Maduro desaparece del espacio público mientras Venezuela gira hacia Washington
El nuevo Gobierno venezolano retira los retratos de Nicolás Maduro del espacio público, mientras Delcy Rodríguez abre el petróleo a la inversión extranjera bajo supervisión de Estados Unidos.
La imagen de Maduro desaparece en Venezuela tras su captura
El nuevo Gobierno venezolano elimina los retratos de Nicolás Maduro del espacio público y abre el petróleo a la inversión extranjera con supervisión de Estados Unidos.
Un rostro eliminado de la vida pública
La imagen de Nicolás Maduro está siendo retirada de murales, televisión estatal y propaganda oficial. La eliminación es gradual y la nueva administración calificó los primeros cien días como «el inicio de una nueva era». Maduro fue capturado el 3 de enero por fuerzas estadounidenses junto a su esposa Cilia Flores y ambos fueron trasladados a una prisión en Nueva York por cargos de narcotráfico. Los llamados a su liberación han desaparecido de los discursos oficiales. Delcy Rodríguez asumió como presidenta encargada dos días después de la captura, ha reemplazado a gran parte del gabinete y ha reorganizado el alto mando militar.
Una apertura petrolera con control estadounidense
Rodríguez firmó en enero una ley que abre el sector petrolero a la inversión privada y extranjera, revirtiendo el modelo socialista vigente durante más de dos décadas. Chevron es la principal empresa extranjera que lidera las primeras actividades. El crudo es la principal fuente de ingresos de Venezuela, que posee las mayores reservas probadas del mundo. Los funcionarios estadounidenses afirman que los ingresos petroleros fluyen hacia cuentas bajo control del Tesoro, las licencias pueden ser revocadas en cualquier momento y los acuerdos con China, Rusia o Irán requieren aprobación previa de Estados Unidos. Donald Trump ha declarado que su administración dirige las ventas de petróleo venezolano.

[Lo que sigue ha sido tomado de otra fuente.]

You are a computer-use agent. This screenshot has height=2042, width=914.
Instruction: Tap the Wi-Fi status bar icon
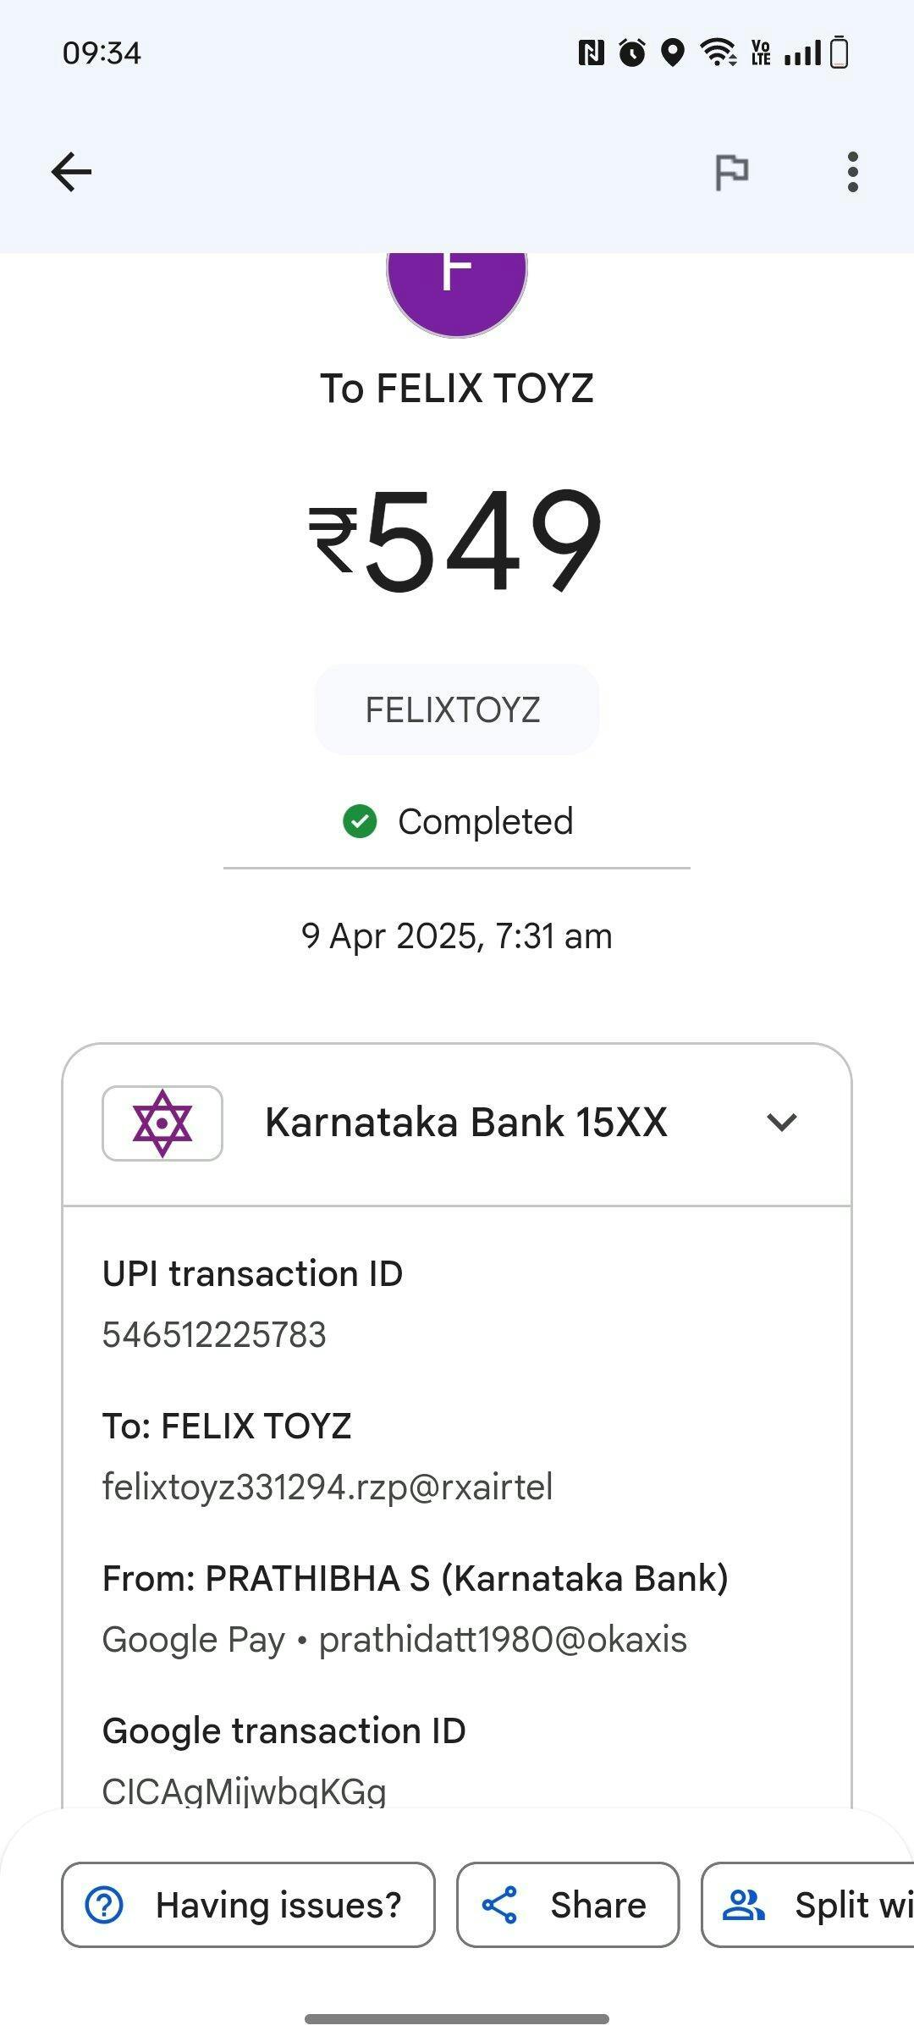[718, 52]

Las cifras del retroceso petrolero
Venezuela produce entre 0,8 y 1 millón de barriles diarios, muy por debajo del pico de unos 3 millones en los años noventa. La empresa estatal se ha fijado el objetivo de aumentar la producción en un 18% en 2026, aunque analistas advierten que metas similares ya se han incumplido. Una recuperación sostenida añadiría crudo pesado a los mercados globales y redefiniría la economía de un país del que han emigrado más de siete millones de personas desde 2014.
Un giro que divide al movimiento gobernante
Rodríguez defiende su lealtad a Maduro mientras impulsa reformas que algunos aliados consideran una traición. El exdiputado Mario Silva advirtió, en una carta abierta, que el país corre el riesgo de convertirse en un «protectorado vulgar» de Estados Unidos. Analistas señalan que el partido podría aceptar la realidad impuesta por Washington para sobrevivir, mientras otros ven en las fisuras una fractura más profunda en el movimiento.
Antecedentes: el modelo socialista venezolano
Durante más de dos décadas, Venezuela mantuvo un modelo socialista con control estatal del petróleo, su principal recurso. La captura de Maduro en enero de 2026 trasladó el poder a Delcy Rodríguez, quien inició un proceso de apertura económica y acercamiento a Estados Unidos.
Implicaciones de la nueva orientación
El giro hacia Washington y la apertura petrolera bajo supervisión estadounidense reconfiguran el mapa político de Venezuela y el equilibrio regional. La recuperación de la producción podría afectar los precios globales del crudo y redefine el papel del país en América Latina.